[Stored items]
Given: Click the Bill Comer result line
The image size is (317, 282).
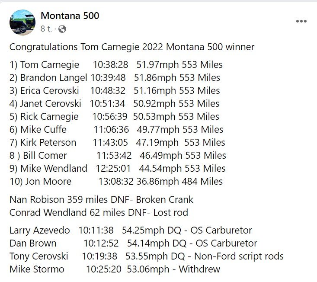Looking at the screenshot, I should click(x=118, y=156).
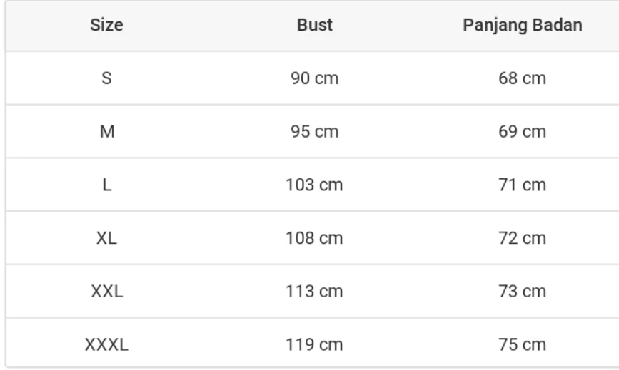Select the XL size cell
This screenshot has height=370, width=619.
(107, 238)
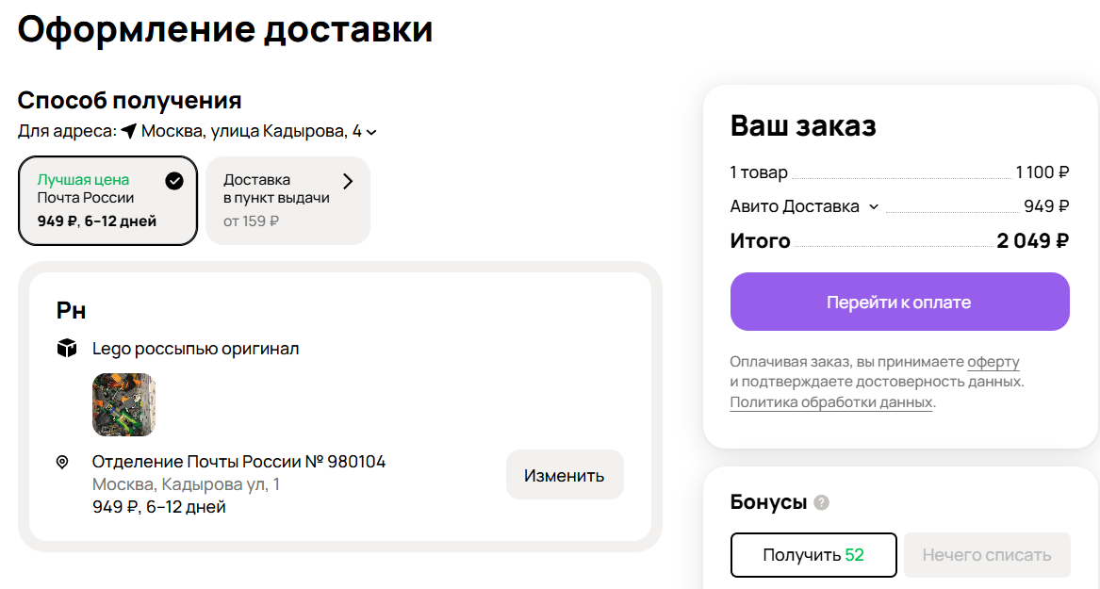This screenshot has height=589, width=1100.
Task: Click Перейти к оплате button
Action: click(899, 303)
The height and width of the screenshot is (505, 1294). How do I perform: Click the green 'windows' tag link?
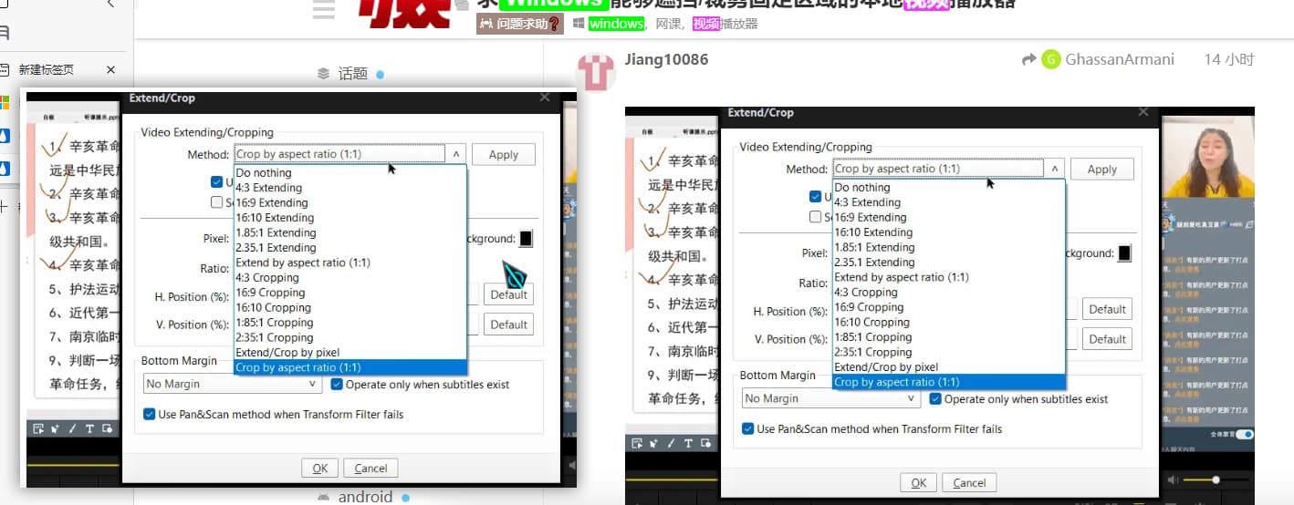click(616, 24)
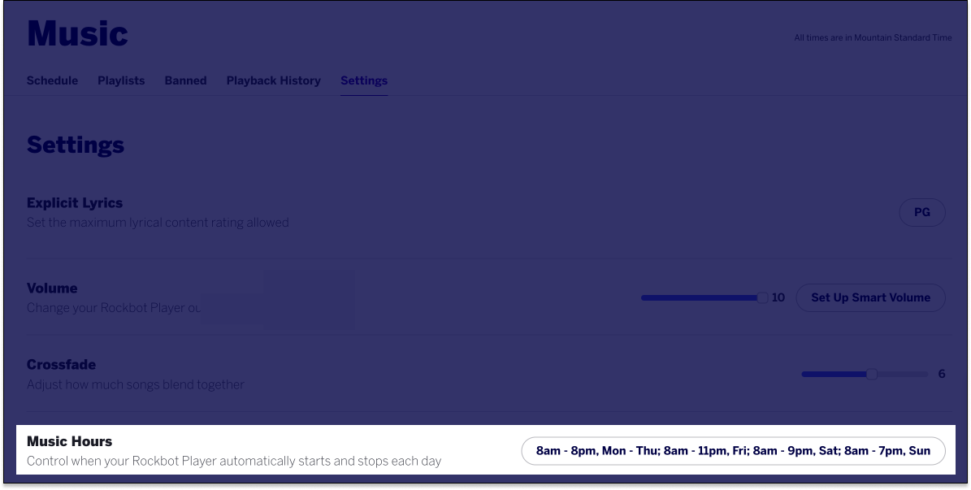Click the PG lyrics rating button
The image size is (971, 490).
(922, 212)
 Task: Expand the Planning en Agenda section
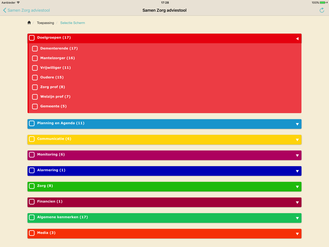click(297, 124)
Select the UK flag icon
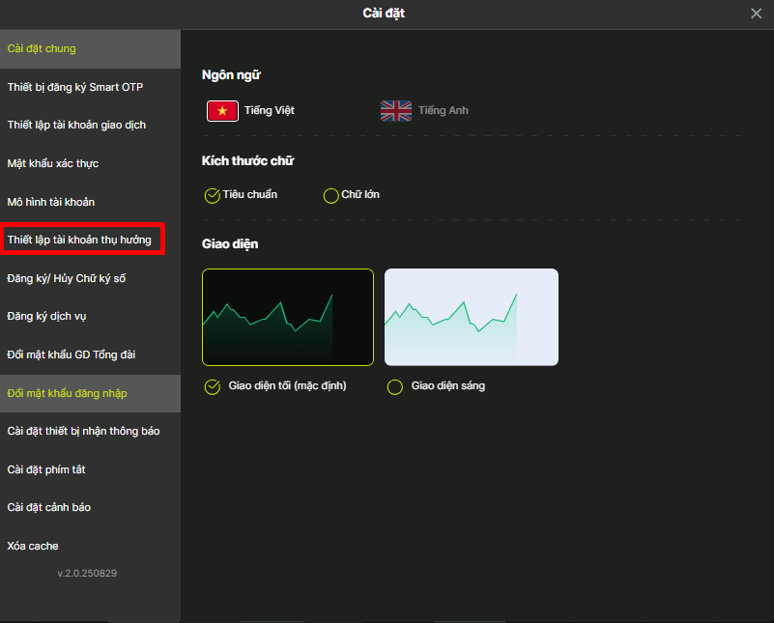Viewport: 774px width, 623px height. pyautogui.click(x=396, y=111)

> [Task to complete] Copy exactly the lines from the line that contains "The height and" through the last line of the records above, both ends included, but leave out the pictures.

> [Written answer]
The height and width of the screenshot is (505, 1294). How do I perform: Click the green 'windows' tag link?
click(616, 24)
Click the PG lyrics rating button
The image size is (971, 490).
(922, 212)
 Task: Expand the Planning en Agenda section
click(297, 124)
Select the UK flag icon
Viewport: 774px width, 623px height. pyautogui.click(x=396, y=111)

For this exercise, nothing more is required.